TASK DETAILS.
Transcribe only the lines from the one containing "Viewport: 712px width, 732px" through the final line of the entries below, exactly, and exclude the pictures.

Records from a collection
* * * * *
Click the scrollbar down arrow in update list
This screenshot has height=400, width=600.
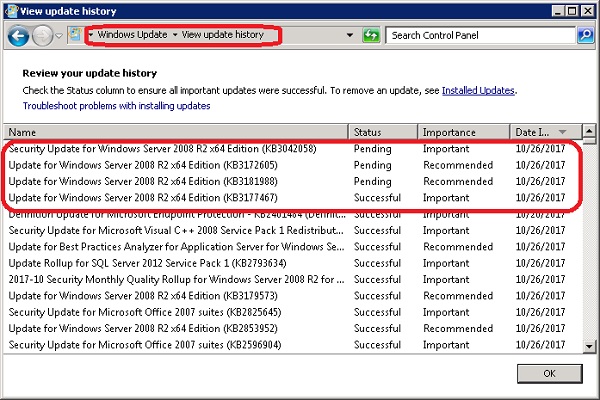click(589, 346)
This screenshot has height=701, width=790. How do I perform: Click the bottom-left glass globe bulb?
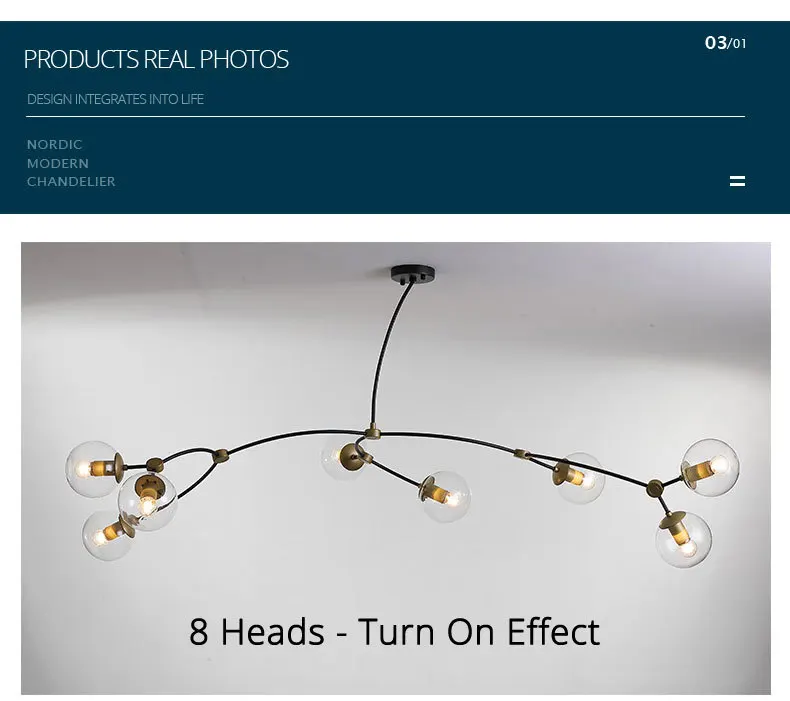(x=106, y=535)
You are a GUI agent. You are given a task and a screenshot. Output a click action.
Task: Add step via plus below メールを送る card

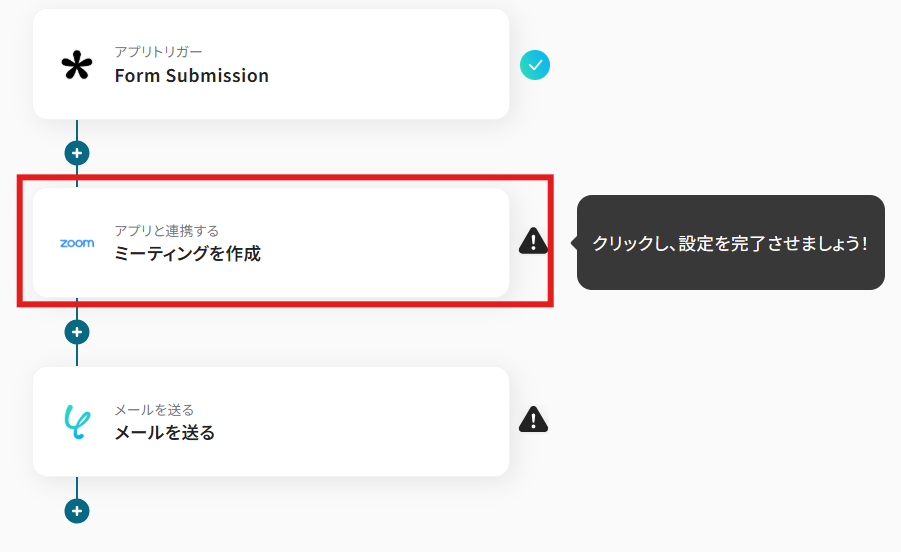point(77,511)
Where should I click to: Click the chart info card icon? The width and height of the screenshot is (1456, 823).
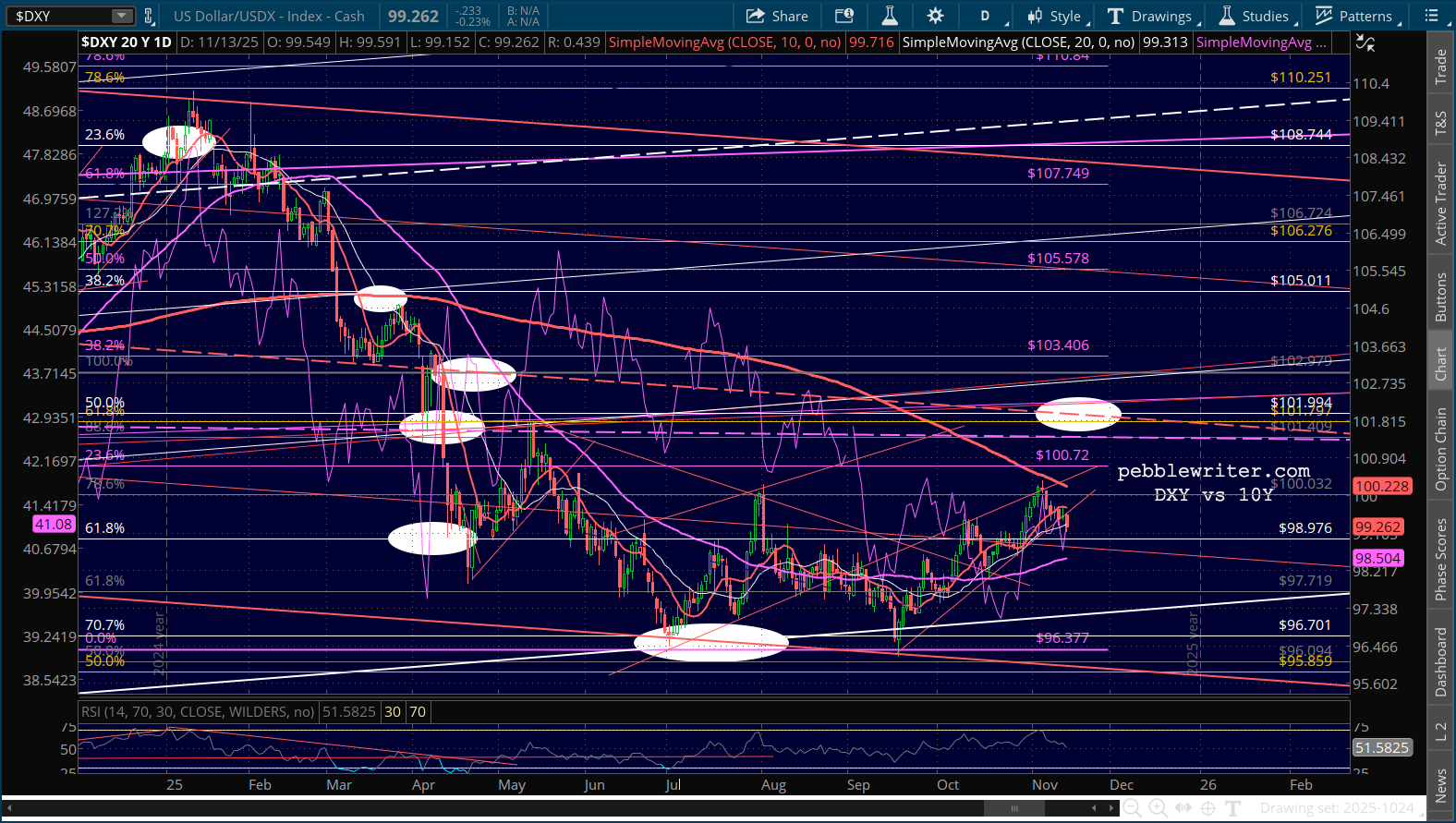(843, 16)
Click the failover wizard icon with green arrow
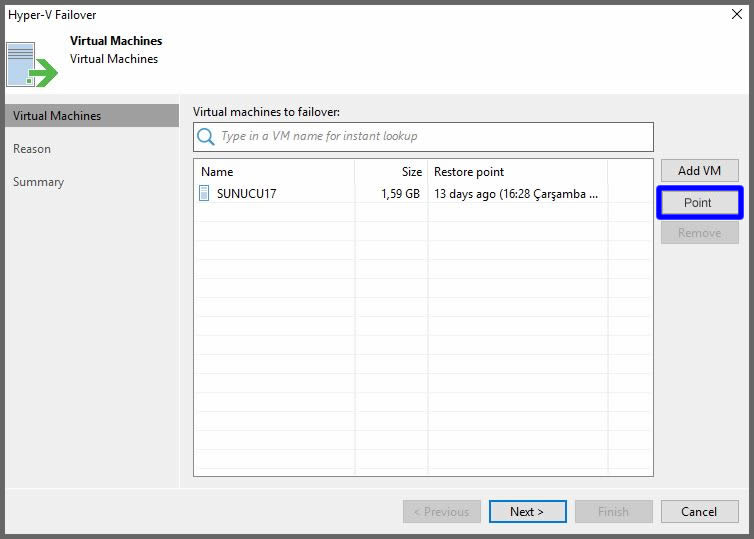754x539 pixels. pos(33,65)
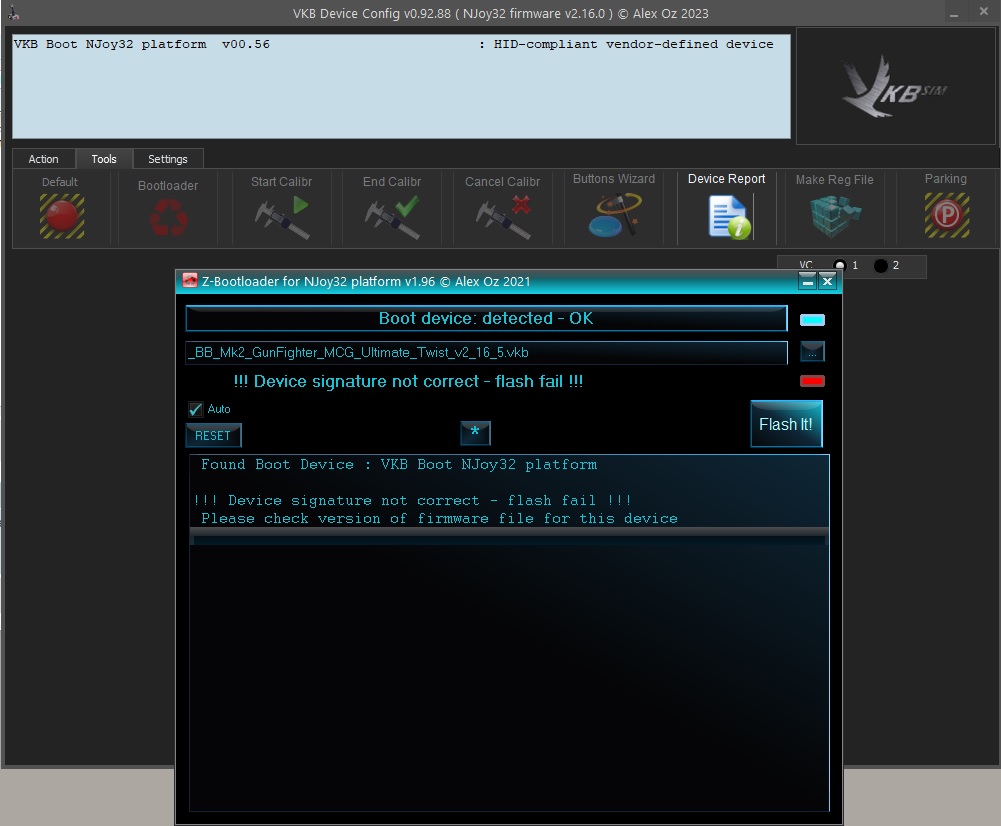Open the Device Report icon
Image resolution: width=1001 pixels, height=826 pixels.
point(727,216)
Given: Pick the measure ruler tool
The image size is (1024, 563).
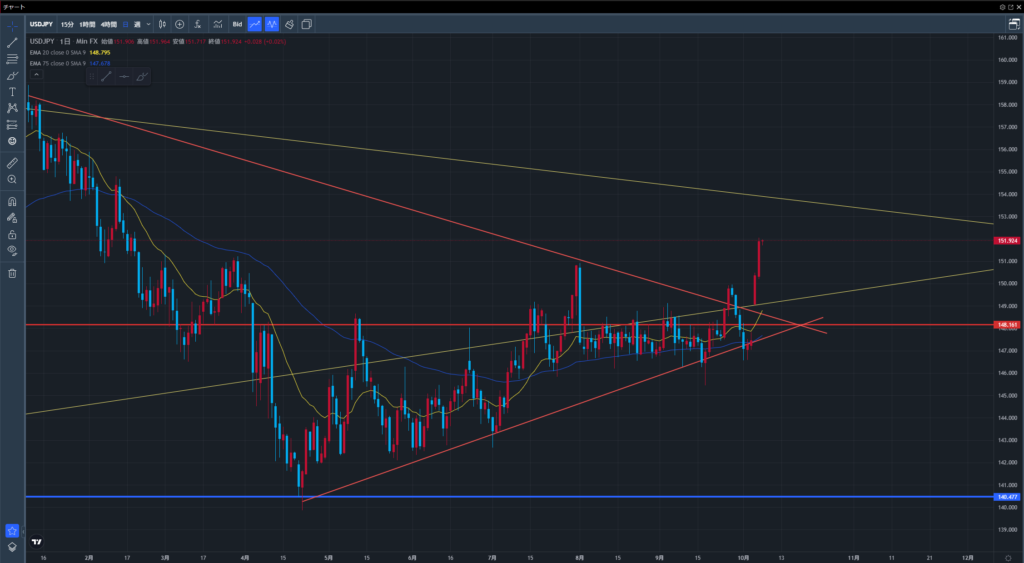Looking at the screenshot, I should (x=12, y=162).
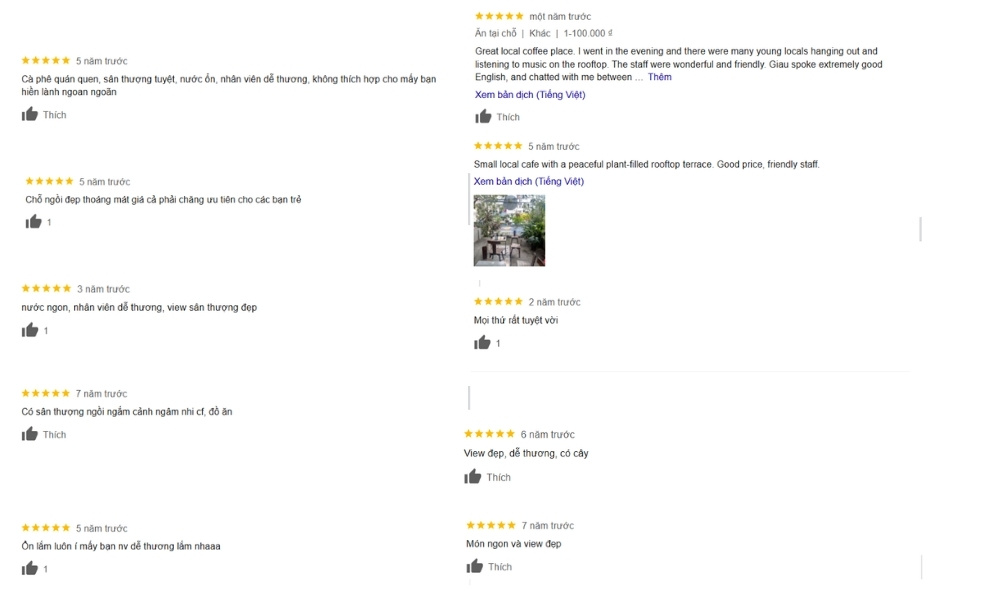The width and height of the screenshot is (1000, 600).
Task: Click star rating of 'một năm trước' review
Action: click(499, 16)
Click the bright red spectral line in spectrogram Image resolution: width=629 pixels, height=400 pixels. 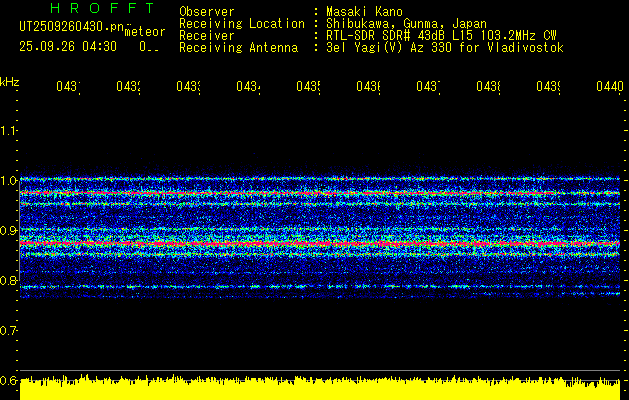[x=320, y=243]
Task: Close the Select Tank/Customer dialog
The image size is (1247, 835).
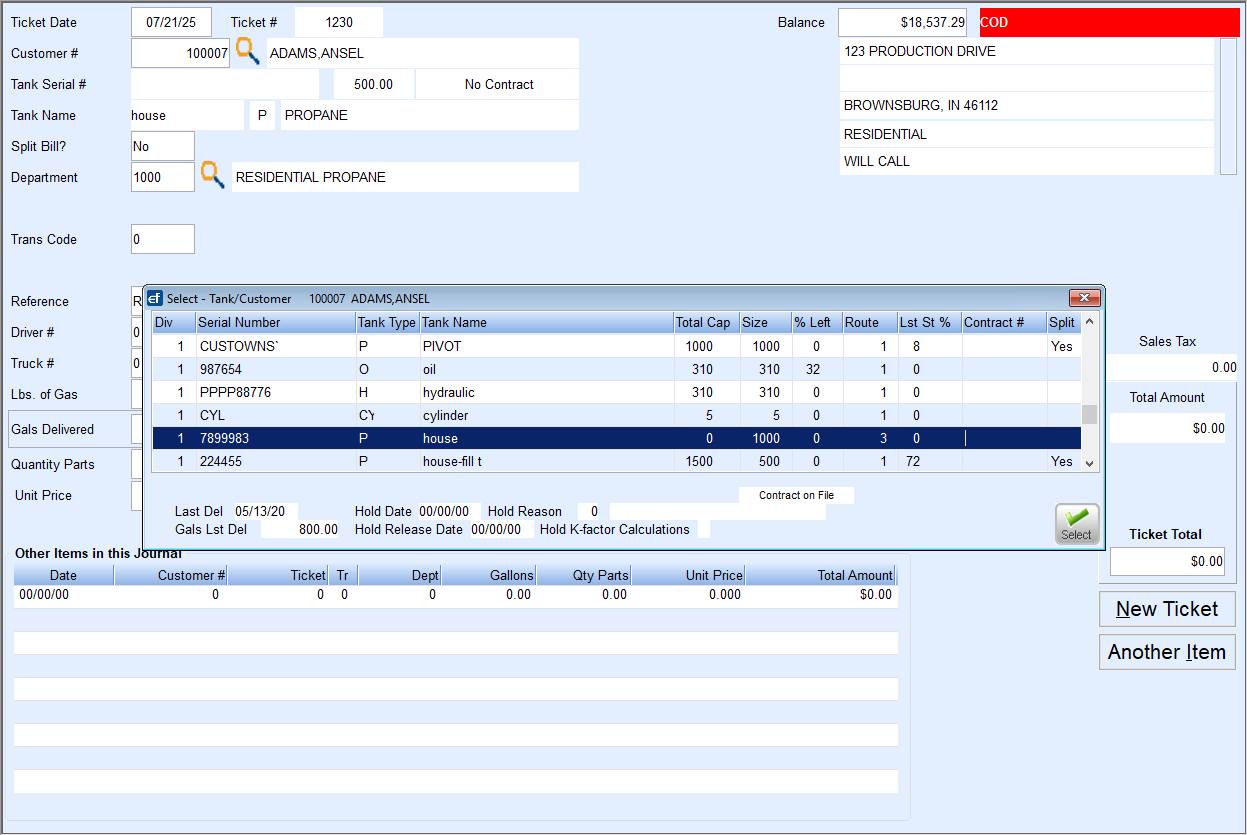Action: tap(1084, 298)
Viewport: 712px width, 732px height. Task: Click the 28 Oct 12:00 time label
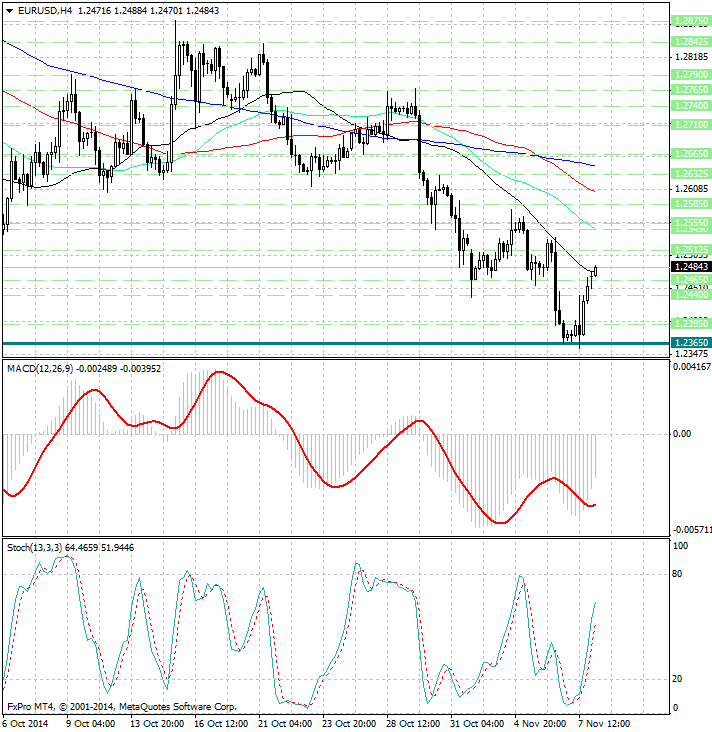[x=412, y=723]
* * * * *
WRITTEN SOLUTION.
Viewport: 712px width, 732px height. Task: Click the 28 Oct 12:00 time label
[x=412, y=723]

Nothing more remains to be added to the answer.